# Exercise goal:
Find the line that contains "Instruction: Click the"; then retype it and each line after it, exactly, through the final line of the data below.
Provided material START
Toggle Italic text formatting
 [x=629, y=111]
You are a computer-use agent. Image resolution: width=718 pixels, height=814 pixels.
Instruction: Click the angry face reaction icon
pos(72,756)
Provided material END
# Written solution:
Instruction: Click the angry face reaction icon
pos(72,756)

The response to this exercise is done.